Congressional Democrats are pushing for greater accountability for civilians killed and injured by U.S. military operations abroad.
Democrats in both chambers on Thursday introduced two bills that would overhaul Pentagon reporting and disclosure requirements and move investigations of civilian harm outside of the units responsible for the strike.
“We cannot continue to accept the deaths of innocent civilians as an unavoidable cost of war — the Department of Defense has a moral responsibility to prevent civilian harm from its military operations and investigate if civilians are harmed,” said Sen. Elizabeth Warren, Massachusetts Democrat and member of the Senate Armed Services Committee.
Mrs. Warren is leading the Senate push on the Civilians in Military Operations Act and the Department of Defense Civilian Harm Transparency Act in the Senate along with Sens. Jeff Merkley, Oregon Democrat and Bernie Sanders, Vermont independent.
The two bills were also introduced in the House by Democratic Reps.
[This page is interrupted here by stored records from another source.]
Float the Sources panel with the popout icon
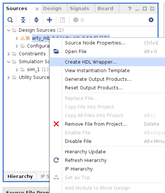This screenshot has height=193, width=165. 152,9
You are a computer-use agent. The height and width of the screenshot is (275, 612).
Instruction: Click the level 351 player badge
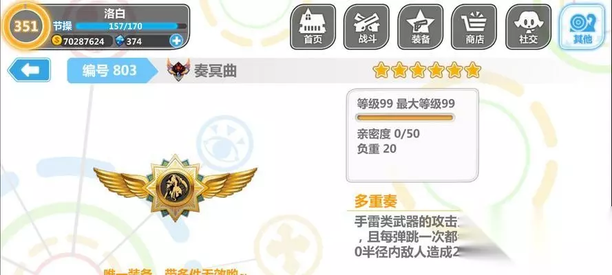(25, 26)
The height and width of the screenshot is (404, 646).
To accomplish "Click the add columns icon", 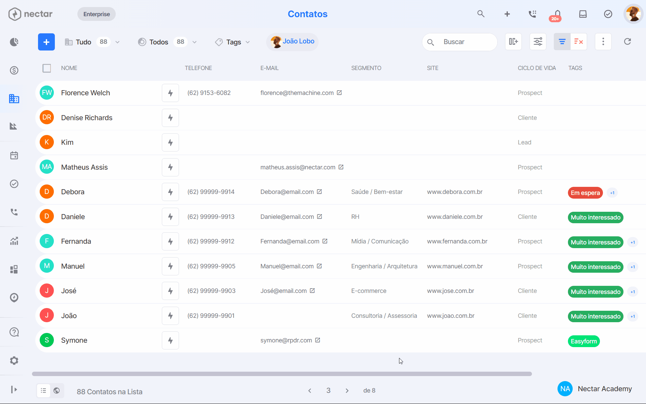I will pyautogui.click(x=513, y=42).
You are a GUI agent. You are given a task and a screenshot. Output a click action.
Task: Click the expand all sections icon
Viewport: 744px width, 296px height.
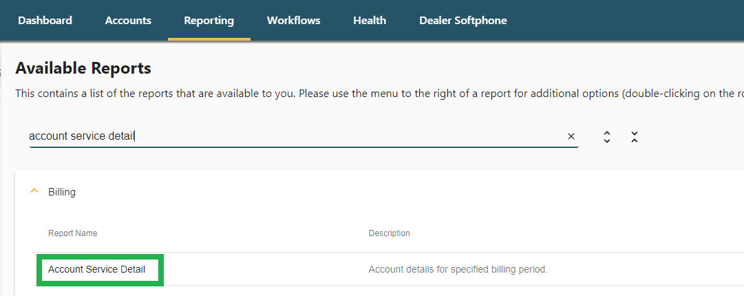(x=606, y=137)
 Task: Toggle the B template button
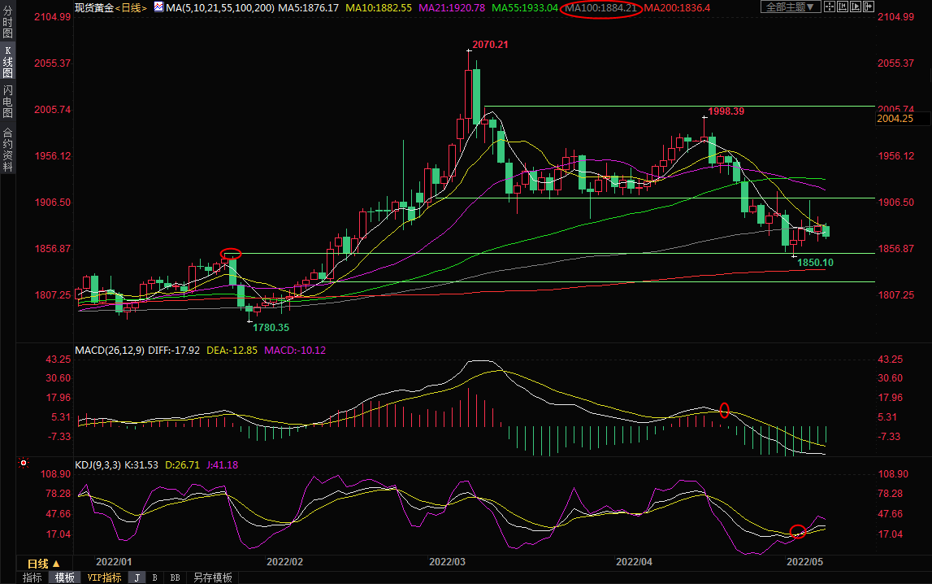tap(155, 577)
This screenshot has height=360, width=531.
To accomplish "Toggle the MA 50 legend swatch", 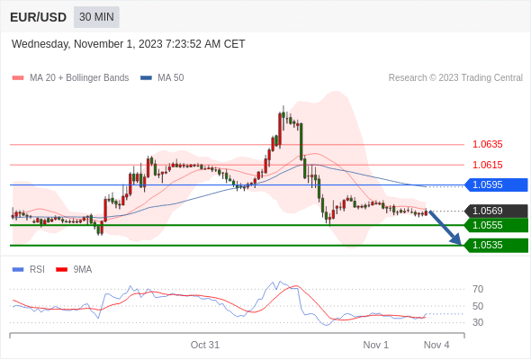I will [x=146, y=78].
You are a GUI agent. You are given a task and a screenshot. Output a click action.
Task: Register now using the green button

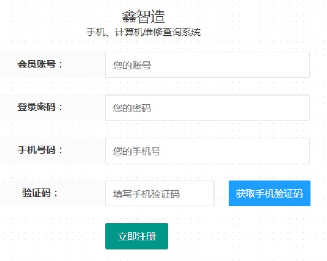136,236
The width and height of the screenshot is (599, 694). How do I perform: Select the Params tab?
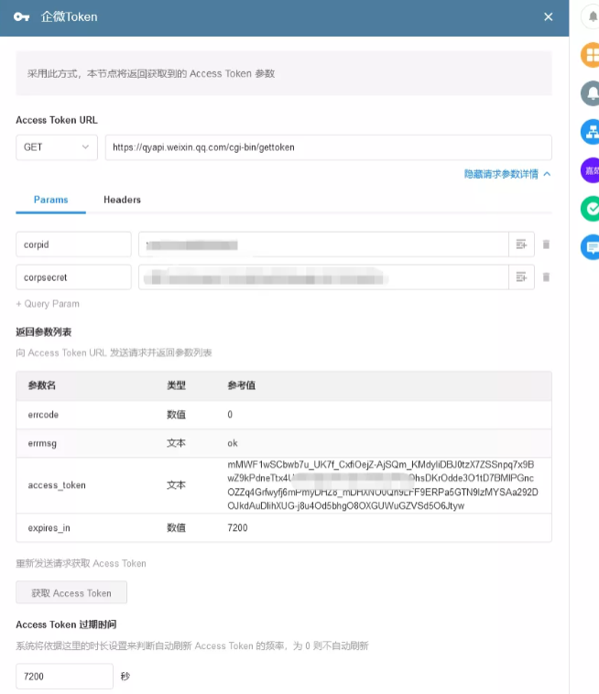(50, 200)
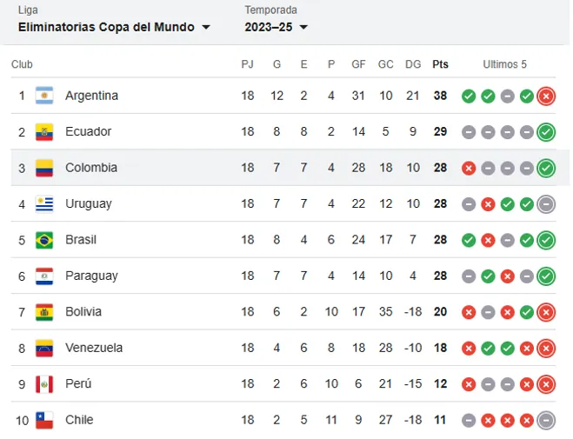Open the Perú team link

coord(78,384)
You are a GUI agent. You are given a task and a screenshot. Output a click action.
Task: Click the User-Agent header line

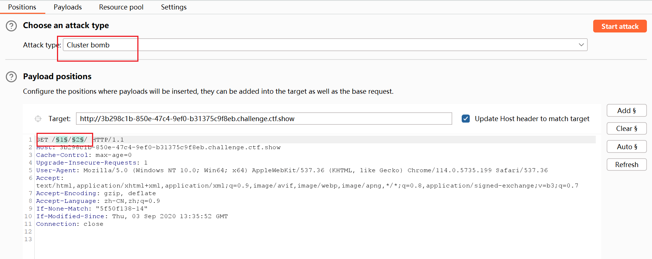coord(291,170)
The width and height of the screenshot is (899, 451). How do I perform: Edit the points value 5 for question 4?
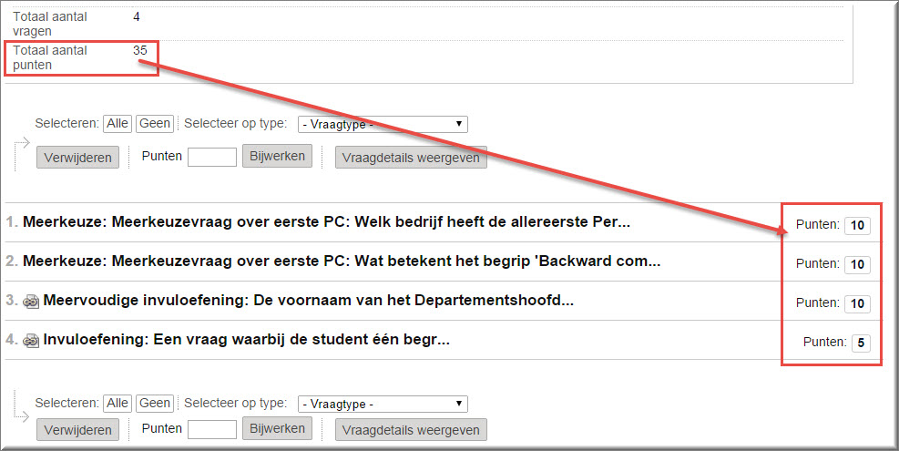[x=861, y=343]
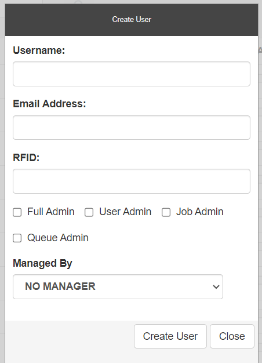Click the 'User Admin' label text
The image size is (262, 363).
pos(125,212)
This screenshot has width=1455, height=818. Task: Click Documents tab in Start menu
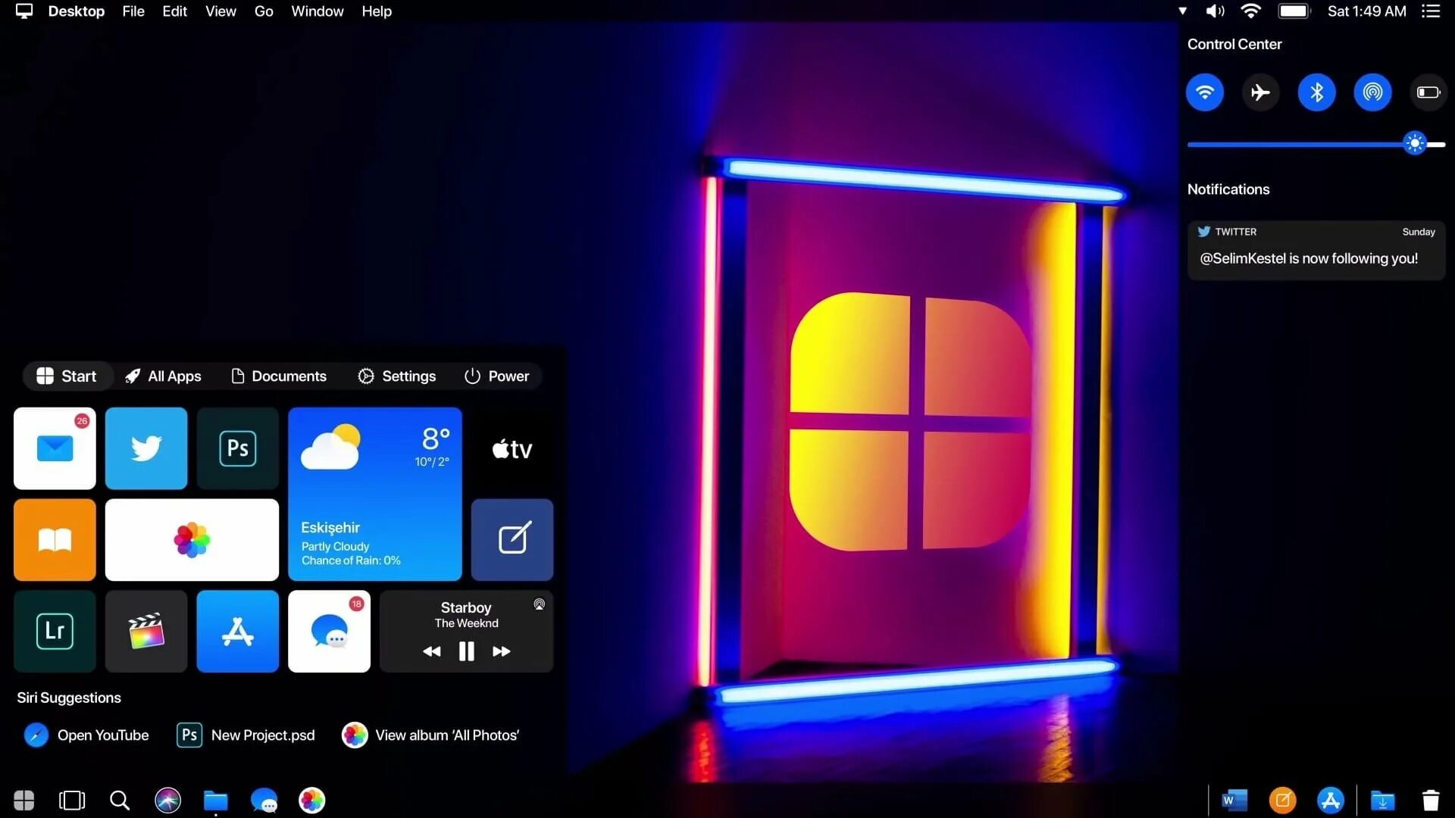(x=279, y=376)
Ro Khanna and Sara Jacobs of California, Jason Crow of Colorado and Tom Malinowski of New Jersey.
“The bicameral legislation that my colleagues and I are introducing builds from reforms that [Defense Secretary Lloyd] Austin has already asked DoD to consider, will put significant guardrails and transparency requirements in place, and establish a much-needed focal point in the government to investigate, report and prevent civilian harm,” Mrs. Warren said.
The two bills would increase coordination between the U.S. combatant commands around the world and the State Department to respond to incidents that harm civilians and put in place measures to ensure the integrity of investigations into civilian casualties.
The legislation also modifies reporting requirements on civilian casualties resulting from military operations, including requirements for the Pentagon to produce an unclassified report detailing civilians killed since the U.S. launched the global war on terror groups in 2001.
Mrs. Warren and Rep. Khanna introduced similar legislation in 2020.
Since then, the push for Pentagon accountability has grown in the wake of high-profile strikes that killed civilians, including the Aug. 29, 2021, U.S. drone strike in Kabul, Afghanistan that killed ten civilians amid the chaotic withdrawal of U.S. forces from the country.
U.S. military airstrikes have killed up to 48,000 civilians, according to a 2021 report by Airwars, an independent monitoring group.
Airstrikes have fallen by 54% under President Biden compared to the previous administration, according to the group. The total number of U.S. declared strikes across active conflict zones fell from 951 in 2020 to 439 in 2021.